STATED TASK:
Arrange the stretch of items from the line containing "You are a GUI" through the line containing "[x=61, y=21]" as a JSON list of strings, one string per line and with blank lines omitted. Leave the pictures out of the answer.

ITEMS:
** BEGIN **

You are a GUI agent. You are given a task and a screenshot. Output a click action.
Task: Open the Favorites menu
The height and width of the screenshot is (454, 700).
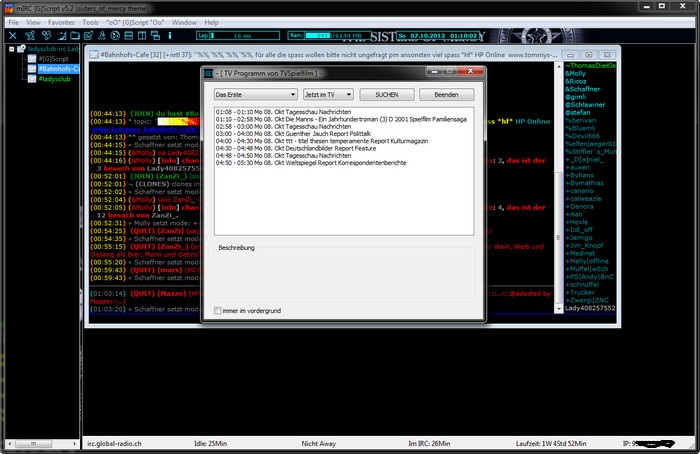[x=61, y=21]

** END **
** BEGIN **

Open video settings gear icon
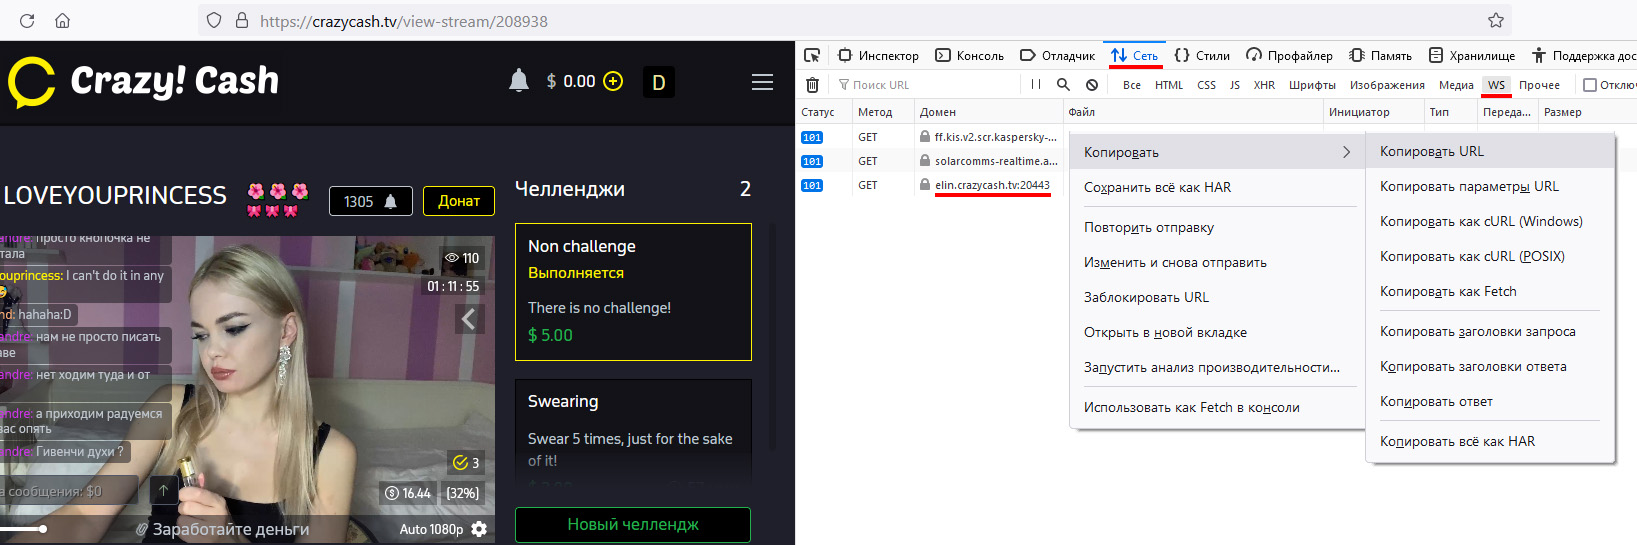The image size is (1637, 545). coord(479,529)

** END **

THE COMPLETED TASK:
[
  "You are a GUI agent. You are given a task and a screenshot. Output a click action.",
  "Task: Open the Favorites menu",
  "The height and width of the screenshot is (454, 700).",
  "[x=61, y=21]"
]